Segundo David Almeida, ativista ambiental, esta é uma medida que “coloca tanto o ónus da sustentabilidade no consumidor final como no fornecedor”. “A responsabilização deve sempre existir para os dois lados de modo a garantir que as atitudes sociais e a cultura à volta do consumo de descartáveis mudem”, defende. “Espero que depois dos supermercados introduzirem o preço aos consumidores não consigam aproveitar-se de alguma brecha legal para poderem arrecadar a receita mas não pagar o imposto, como aconteceu com os sacos de plástico leves ao mudarem a sua gramagem”, alerta. De acordo com o relatório do ISCTE para a Agência Portuguesa do Ambiente sobre os impactos económicos e psicossociais da taxa sobre os sacos de plástico leves publicado em 2018, em Portugal, os sacos cuja espessura é superior a 50 microns “são atualmente comercializados na maioria das caixas das superfícies comerciais com um preço equivalente ao da contribuição sobre os sacos leves, apesar de não estarem sujeitos a esta”. Ou seja, as pessoas que compram esses sacos “acham que pagam um imposto ambiental, mas na realidade compram um saco ao hipermercado”, tal como afirmou a coordenadora do centro de resíduos da Quercus, Carmen Lima, ao Polígrafo em março do ano passado.

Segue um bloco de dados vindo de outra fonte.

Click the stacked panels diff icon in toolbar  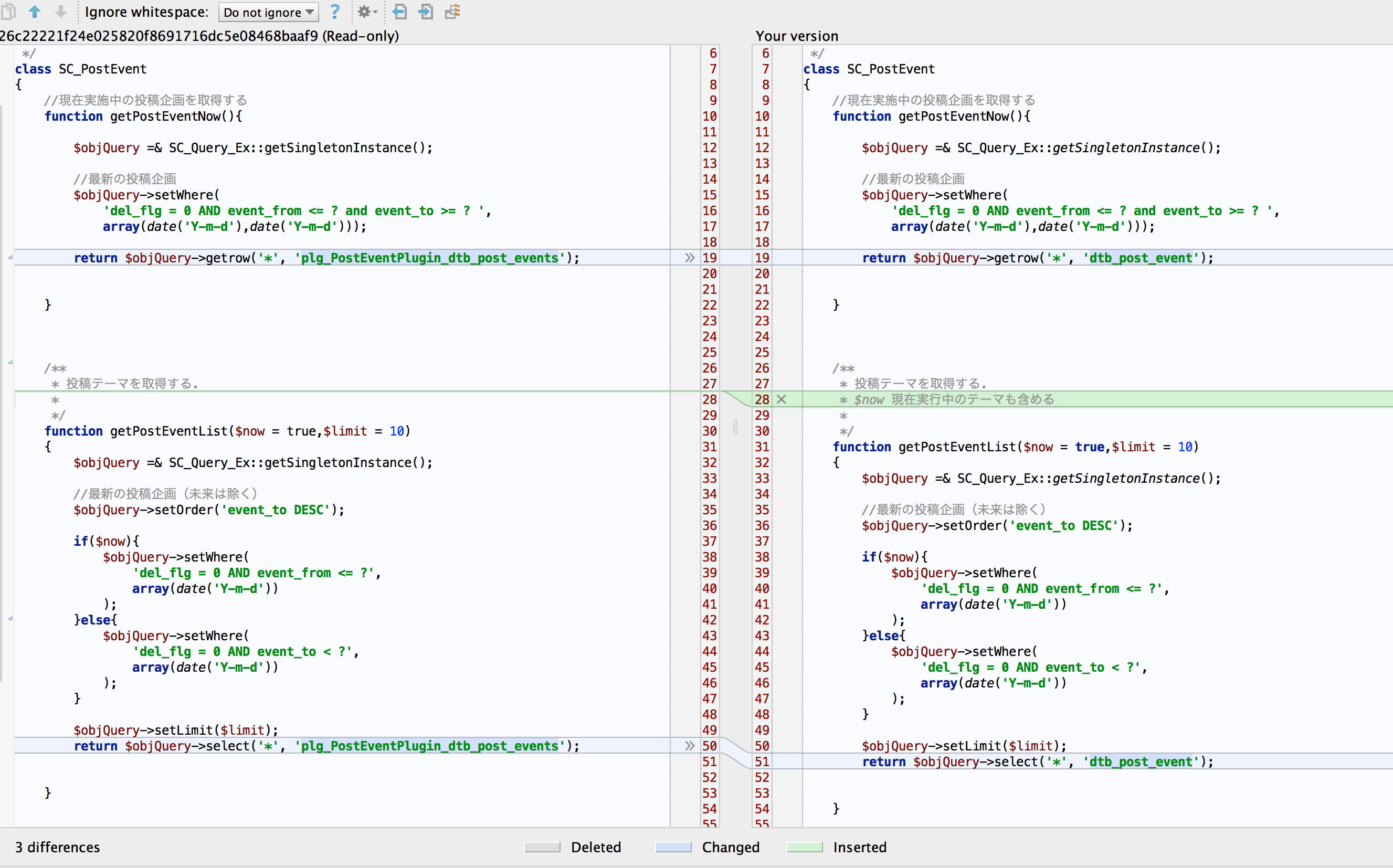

Por isso, para David Almeida, o desincentivo aos plásticos tem de ser “mais agressivo”: “Até porque já vimos que a população voltou a uma tendência crescente do uso de sacos de plástico nos últimos anos, mesmo com o preço de dez cêntimos”, frisa. De acordo com dados do Instituto Nacional de Estatística (INE), em 2015, o Estado arrecadou mais de um milhão de euros com o imposto. No ano seguinte, houve uma diminuição da utilização dos sacos de plástico e foram arrecadados 90 mil euros e assim sucessivamente até 2019, ano em que a utilização voltou a aumentar. Em 2020, ano da pandemia da covid-19, recorreu-se ao take-away e o valor do imposto foi de 300 mil euros. No ano seguinte e em 2022, o Estado amealhou cerca de 900 mil euros. Até maio deste ano, o valor já estava nos 234 mil euros.

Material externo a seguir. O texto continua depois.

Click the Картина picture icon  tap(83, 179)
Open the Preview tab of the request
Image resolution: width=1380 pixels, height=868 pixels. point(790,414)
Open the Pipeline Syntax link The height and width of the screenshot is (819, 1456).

Segundo o ativista ambiental, por um lado, a taxação teria de ser maior, se quisesse de facto reduzir drasticamente o uso de sacos descartáveis. “Por exemplo, aproximando muito mais o preço dos descartáveis aos reutilizáveis levaria, a meu ver, a optarmos pela segunda opção, por ser mais duradoura”, explica. Por outro lado, continua, tem de se pensar “para além de ferramentas fiscais e orçamentais”, obrigando à “utilização de alternativas ecológicas”, nomeadamente o papel, e com “estratégias aplicadas a tornar as cadeias de fornecimento sustentáveis, visto serem uma enorme fonte de emissões e poluição nesta e em tantas outras indústrias”.

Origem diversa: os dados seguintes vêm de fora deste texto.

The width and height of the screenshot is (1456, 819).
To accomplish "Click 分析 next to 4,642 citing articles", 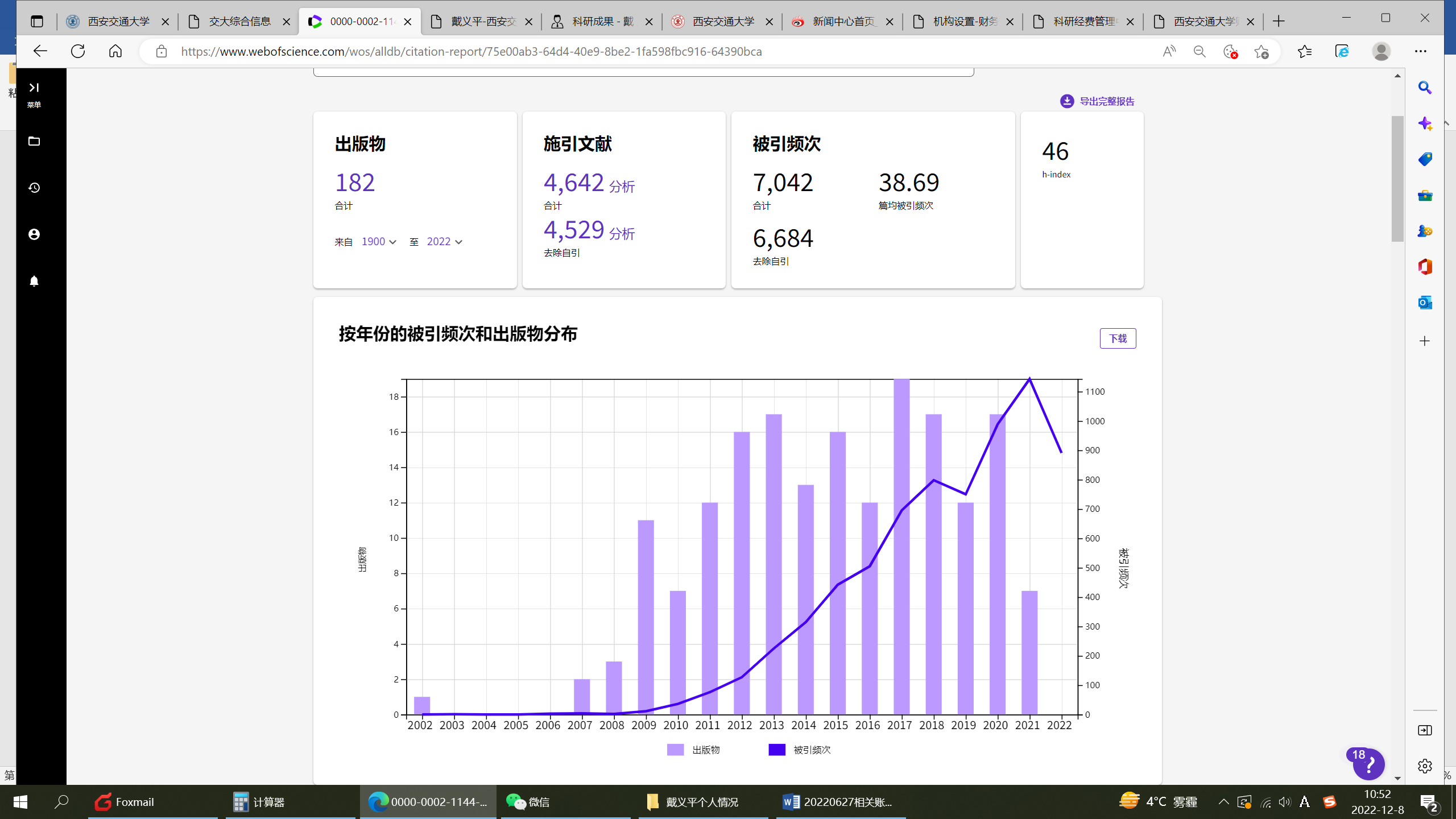I will coord(622,187).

Infelizmente, David Almeida “não esperaria diferente do Governo”: “Não só porque o PS pauta-se pelo seu centrismo nas medidas que toma, mas também porque é ingénuo acreditarmos que a aplicação de políticas impactantes para o grande retalho e os seus modelos de negócios insustentáveis não implicariam também repercussões como o aumento de preços (que seriam mais rapidamente culpados na ação do Governo e não na decisão dos retalhistas)”, lamenta, reforçando que importa recordar que, em certa medida, “esta taxa para as empresas continuará a ser compensada noutro lado, nomeadamente através da borla fiscal que é o IVA Zero, agora prolongado até ao final do ano, mesmo depois desta medida não ter surtido os efeitos que foram prometidos”. “Portanto, as empresas terão poucas razões para tão cedo abandonar o plástico”.